WARNING: An NVIDIA kernel module 'nvidia-uvm' appears to be already loaded in your kernel.  This may be because it is in use (for example, by an X server, a CUDA program, or the NVIDIA Persistence Daemon), but this may also happen if your kernel was configured without support for module unloading.  Some of the sanity checks that nvidia-installer performs to detect potential installation problems are not possible while an NVIDIA kernel module is running.
-> Would you like to continue installation and skip the sanity checks?
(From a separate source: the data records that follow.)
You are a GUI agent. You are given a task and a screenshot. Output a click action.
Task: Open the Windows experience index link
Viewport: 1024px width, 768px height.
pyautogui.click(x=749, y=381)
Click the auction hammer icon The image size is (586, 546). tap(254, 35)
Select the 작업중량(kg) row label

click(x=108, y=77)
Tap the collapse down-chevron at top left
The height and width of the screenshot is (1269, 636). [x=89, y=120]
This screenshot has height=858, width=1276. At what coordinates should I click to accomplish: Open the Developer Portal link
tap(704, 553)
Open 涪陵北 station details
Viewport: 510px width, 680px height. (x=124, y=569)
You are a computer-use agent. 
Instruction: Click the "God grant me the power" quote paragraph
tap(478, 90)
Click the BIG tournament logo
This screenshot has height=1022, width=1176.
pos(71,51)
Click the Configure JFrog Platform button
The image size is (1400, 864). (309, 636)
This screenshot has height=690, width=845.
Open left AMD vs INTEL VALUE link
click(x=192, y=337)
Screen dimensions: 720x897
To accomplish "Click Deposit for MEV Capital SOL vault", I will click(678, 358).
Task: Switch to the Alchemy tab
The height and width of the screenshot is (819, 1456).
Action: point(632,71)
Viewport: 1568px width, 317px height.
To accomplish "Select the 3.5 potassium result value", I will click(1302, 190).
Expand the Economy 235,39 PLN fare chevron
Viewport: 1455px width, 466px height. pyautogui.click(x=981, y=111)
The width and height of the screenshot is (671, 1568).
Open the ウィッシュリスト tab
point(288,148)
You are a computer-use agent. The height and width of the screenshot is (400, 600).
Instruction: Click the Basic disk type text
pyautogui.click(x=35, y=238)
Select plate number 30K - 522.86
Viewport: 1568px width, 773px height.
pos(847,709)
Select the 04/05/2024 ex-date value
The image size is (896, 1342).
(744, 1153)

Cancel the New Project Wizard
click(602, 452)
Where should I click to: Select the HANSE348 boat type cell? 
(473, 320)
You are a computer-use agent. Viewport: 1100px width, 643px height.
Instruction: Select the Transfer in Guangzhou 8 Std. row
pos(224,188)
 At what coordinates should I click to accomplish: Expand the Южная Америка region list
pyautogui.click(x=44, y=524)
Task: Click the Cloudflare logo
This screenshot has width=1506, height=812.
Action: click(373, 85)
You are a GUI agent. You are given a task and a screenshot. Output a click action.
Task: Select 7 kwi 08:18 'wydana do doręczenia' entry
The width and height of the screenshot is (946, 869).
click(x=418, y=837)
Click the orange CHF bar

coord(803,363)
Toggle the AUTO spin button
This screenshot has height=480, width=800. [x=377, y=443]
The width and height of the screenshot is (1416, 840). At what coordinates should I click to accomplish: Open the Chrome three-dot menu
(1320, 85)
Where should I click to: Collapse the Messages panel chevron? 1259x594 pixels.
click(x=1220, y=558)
If not, please abort the installation, then close any programs which may be using the NVIDIA GPU(s), and attempt installation again. (Answer: Abort installation)
ERROR: Installation has failed.  Please see the file '/var/log/nvidia-installer.log' for details.  You may find suggestions on fixing installation problems in the README available on the Linux driver download page at www.nvidia.com.
root@frigate:/media/frigate#


The installer no longer recognises the`--no-kernel-module` flag. I cannot find anywhere in the installer a way to override this default abort answer to the sanity checks.. and it appears the installation folder is cleared when the install fails.. so i cannot run the command manually.

Has anyone else worked around this?
 
Um, you can't install modules from inside a container.

ETA: Reason is that containers use the host's kernel. It would be a big security problem to allow containers to modify the host kernel. You must install any drivers/modules from the host side. Or use a VM, which has its own kernel.
 
Last edited:
I fully understand that you cannot instal modules in a container.

With CUDA 550 you could install the required drivers using '-no-kernal-modules' option which worked. In 560 even when you uncheck the kernel modules from the install and select driver only, it fails with the above message. there is no command line option to specify no-kernal-modules anymore.

I realise this is an NVIDIA issue... but im hoping that someone might have a solution here for proxmox LXC containers.
 
For what it's worth, I reinstalled 550 on the host and it's all working fine again. It seems NVIDIAs packaging has changed from 550 to 560 versions, and there is an added layer of application that means you can't force install a driver..
 
Is there an update on this? I'm always installing Nvidia drivers on the host and the container, and I've been on 550.x and thinking about moving to later versions.